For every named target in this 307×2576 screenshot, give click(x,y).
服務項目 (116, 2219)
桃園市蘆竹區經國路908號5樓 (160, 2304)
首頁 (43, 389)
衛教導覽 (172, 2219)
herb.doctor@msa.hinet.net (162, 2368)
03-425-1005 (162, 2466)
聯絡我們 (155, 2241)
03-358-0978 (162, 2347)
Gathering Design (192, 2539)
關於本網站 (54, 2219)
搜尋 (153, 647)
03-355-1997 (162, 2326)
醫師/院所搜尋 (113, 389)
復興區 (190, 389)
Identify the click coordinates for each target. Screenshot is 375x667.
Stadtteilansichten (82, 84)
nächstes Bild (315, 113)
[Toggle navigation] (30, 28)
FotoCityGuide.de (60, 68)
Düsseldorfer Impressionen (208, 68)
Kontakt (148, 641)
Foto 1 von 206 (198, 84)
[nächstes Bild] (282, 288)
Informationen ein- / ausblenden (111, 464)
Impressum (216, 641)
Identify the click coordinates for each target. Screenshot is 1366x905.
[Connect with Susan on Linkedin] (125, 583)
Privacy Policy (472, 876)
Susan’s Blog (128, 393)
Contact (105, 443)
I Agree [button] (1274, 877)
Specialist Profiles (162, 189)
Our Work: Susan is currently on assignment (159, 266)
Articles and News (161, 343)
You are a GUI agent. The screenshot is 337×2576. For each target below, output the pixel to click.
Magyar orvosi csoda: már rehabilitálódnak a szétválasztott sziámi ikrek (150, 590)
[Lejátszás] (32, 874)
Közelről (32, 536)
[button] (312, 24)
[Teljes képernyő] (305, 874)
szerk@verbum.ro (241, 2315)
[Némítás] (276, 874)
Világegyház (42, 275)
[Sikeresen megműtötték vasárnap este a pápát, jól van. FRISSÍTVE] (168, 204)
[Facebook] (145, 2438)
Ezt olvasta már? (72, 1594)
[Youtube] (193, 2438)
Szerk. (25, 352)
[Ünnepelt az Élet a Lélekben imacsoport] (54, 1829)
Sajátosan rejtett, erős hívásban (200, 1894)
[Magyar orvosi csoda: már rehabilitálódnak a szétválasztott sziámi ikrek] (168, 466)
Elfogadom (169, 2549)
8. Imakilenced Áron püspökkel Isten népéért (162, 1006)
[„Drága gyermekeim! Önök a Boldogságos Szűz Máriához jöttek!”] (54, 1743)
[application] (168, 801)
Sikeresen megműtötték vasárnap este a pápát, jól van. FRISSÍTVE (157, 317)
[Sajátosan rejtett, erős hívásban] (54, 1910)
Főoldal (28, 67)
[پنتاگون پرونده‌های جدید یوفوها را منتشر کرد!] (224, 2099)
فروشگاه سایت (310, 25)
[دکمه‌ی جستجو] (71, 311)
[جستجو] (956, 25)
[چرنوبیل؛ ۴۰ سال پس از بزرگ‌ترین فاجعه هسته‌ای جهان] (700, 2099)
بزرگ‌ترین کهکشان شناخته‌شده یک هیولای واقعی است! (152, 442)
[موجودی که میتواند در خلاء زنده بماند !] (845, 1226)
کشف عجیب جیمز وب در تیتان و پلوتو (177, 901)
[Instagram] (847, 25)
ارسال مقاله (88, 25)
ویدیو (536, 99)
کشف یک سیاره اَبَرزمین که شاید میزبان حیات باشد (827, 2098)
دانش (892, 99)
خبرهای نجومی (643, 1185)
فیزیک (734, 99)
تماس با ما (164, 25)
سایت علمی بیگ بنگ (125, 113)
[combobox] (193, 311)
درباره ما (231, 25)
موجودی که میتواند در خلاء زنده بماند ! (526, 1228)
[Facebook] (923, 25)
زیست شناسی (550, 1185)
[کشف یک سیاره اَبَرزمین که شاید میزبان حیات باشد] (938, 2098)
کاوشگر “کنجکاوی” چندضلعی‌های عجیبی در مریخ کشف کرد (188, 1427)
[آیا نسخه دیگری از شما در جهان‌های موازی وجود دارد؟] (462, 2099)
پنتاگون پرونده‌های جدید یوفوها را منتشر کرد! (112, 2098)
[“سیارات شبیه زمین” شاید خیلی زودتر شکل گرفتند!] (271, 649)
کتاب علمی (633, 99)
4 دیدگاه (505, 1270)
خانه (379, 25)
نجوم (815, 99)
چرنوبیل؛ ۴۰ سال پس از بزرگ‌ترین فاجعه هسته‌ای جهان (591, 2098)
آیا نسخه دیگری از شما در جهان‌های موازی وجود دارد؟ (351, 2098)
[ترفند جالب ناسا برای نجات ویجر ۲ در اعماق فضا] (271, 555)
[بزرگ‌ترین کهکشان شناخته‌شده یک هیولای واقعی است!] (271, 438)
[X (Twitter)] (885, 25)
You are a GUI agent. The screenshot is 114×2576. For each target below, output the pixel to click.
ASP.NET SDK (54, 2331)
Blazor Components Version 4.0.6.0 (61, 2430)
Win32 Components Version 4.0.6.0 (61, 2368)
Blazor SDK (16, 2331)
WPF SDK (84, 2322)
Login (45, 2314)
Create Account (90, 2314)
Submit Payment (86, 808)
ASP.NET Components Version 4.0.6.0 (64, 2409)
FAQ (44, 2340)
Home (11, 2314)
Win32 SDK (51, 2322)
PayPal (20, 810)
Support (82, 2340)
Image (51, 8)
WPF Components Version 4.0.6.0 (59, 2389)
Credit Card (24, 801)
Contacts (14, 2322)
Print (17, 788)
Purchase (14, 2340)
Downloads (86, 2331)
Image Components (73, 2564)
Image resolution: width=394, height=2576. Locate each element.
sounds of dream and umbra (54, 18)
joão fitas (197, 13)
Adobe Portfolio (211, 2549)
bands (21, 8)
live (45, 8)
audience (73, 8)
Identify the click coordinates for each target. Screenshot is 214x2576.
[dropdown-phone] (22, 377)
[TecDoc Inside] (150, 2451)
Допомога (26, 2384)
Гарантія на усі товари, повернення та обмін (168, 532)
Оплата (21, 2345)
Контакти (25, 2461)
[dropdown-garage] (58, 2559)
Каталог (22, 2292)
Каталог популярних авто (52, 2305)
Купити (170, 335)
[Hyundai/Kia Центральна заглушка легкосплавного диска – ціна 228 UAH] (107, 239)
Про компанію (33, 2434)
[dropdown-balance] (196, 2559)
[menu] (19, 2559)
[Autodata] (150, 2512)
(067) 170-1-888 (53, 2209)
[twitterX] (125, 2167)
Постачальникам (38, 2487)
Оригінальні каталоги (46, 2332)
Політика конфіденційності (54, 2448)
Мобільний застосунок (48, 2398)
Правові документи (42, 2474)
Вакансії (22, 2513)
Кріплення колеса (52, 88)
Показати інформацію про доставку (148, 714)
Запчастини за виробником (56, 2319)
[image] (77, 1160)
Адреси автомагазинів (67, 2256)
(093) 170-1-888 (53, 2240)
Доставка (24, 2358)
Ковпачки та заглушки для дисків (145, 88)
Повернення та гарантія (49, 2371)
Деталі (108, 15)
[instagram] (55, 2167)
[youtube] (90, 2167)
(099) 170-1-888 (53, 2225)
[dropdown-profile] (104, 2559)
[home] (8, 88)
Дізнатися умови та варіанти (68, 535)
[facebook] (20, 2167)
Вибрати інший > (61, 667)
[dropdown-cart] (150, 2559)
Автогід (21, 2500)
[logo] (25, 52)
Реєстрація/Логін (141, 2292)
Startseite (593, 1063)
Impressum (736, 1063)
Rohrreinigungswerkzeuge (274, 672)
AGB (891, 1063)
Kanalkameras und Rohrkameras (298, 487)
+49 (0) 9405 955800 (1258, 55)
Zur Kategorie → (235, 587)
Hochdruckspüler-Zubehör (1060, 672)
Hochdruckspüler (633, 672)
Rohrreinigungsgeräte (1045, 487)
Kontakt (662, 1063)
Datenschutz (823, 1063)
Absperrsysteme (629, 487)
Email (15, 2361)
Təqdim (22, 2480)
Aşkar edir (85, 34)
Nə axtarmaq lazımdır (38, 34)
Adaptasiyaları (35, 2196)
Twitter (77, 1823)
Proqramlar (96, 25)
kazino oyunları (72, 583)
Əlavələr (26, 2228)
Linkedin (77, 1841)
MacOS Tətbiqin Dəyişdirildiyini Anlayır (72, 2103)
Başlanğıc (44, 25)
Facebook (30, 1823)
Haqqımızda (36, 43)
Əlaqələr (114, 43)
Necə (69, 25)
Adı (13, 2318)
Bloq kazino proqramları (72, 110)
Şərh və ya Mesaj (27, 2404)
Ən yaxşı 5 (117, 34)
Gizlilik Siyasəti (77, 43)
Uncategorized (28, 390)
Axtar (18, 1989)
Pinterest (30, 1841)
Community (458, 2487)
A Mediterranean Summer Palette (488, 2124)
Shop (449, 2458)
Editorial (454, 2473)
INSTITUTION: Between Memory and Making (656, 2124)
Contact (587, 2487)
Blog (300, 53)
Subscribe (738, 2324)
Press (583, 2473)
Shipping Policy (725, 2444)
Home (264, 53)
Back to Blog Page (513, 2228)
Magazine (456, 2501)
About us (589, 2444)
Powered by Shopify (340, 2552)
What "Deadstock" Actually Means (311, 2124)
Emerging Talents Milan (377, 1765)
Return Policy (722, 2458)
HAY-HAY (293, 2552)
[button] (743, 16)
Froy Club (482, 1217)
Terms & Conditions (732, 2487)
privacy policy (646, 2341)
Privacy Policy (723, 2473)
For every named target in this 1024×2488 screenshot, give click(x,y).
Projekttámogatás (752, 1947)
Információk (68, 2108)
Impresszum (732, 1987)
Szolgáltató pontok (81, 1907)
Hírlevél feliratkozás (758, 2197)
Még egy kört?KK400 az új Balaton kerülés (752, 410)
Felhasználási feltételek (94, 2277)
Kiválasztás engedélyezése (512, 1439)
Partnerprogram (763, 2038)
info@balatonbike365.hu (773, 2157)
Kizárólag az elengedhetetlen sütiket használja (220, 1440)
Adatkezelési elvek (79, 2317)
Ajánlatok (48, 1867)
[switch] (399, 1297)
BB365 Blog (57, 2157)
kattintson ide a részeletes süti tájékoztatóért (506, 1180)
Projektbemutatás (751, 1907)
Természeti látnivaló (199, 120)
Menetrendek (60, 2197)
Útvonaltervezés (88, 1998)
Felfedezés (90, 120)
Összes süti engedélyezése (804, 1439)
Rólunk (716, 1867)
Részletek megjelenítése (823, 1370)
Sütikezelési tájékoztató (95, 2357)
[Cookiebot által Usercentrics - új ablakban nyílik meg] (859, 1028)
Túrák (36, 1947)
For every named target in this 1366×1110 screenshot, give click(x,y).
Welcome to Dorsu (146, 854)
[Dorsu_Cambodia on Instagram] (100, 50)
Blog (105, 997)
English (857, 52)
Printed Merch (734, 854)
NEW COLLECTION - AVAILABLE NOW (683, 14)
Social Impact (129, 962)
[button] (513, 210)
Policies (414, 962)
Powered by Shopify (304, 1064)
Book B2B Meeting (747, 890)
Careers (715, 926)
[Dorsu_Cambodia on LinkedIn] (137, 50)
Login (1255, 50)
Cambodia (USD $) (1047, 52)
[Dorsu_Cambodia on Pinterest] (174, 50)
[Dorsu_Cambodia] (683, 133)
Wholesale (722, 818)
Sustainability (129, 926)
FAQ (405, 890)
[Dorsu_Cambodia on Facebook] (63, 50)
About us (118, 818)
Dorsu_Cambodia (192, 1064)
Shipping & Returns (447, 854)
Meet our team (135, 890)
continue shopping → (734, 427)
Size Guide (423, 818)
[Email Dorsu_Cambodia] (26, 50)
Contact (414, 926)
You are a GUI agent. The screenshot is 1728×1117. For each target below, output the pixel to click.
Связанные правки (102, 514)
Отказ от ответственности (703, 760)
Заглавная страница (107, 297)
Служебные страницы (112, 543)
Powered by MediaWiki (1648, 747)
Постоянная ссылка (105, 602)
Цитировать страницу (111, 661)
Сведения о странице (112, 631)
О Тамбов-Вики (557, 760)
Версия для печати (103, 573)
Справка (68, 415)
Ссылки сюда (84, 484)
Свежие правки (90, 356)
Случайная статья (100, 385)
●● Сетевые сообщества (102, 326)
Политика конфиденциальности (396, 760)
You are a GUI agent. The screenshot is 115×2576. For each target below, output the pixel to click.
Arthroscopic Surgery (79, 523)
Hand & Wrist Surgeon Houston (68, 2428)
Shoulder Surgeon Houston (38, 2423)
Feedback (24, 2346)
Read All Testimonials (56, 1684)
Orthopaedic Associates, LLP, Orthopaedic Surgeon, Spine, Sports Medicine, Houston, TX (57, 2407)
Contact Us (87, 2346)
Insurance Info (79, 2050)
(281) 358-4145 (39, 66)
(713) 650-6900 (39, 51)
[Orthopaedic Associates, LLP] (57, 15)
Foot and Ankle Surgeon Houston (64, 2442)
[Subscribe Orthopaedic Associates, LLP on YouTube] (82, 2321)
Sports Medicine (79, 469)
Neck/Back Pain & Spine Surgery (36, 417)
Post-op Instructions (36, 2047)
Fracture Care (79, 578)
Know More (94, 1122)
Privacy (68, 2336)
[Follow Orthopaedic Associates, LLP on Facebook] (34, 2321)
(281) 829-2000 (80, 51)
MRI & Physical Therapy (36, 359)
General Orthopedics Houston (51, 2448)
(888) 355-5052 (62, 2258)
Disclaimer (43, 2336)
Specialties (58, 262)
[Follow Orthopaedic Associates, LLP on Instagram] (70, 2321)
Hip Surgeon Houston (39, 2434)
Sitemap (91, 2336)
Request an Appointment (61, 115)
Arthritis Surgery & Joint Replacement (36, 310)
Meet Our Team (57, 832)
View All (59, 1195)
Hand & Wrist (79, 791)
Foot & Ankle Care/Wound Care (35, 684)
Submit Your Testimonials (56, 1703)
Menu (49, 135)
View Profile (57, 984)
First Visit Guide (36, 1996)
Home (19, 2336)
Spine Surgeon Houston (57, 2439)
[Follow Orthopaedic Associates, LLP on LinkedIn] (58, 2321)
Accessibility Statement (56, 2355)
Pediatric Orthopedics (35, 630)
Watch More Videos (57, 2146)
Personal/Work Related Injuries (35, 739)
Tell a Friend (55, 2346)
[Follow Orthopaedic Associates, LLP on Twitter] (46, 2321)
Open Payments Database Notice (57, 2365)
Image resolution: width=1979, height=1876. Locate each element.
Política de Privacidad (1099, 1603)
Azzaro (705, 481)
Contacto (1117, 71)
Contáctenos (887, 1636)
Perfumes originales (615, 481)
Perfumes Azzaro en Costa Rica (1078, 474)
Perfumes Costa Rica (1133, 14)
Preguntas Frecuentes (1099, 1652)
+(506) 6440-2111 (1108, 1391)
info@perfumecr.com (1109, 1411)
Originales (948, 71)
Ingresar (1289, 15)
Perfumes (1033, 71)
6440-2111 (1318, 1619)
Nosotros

EXERCISE DETAILS: Return each line in the records that holds the string "resolution".

RESPONSE TO THE TASK:
Image resolution: width=394, height=2576. Locate each element.
Image resolution: width=1979, height=1876. Locate each element.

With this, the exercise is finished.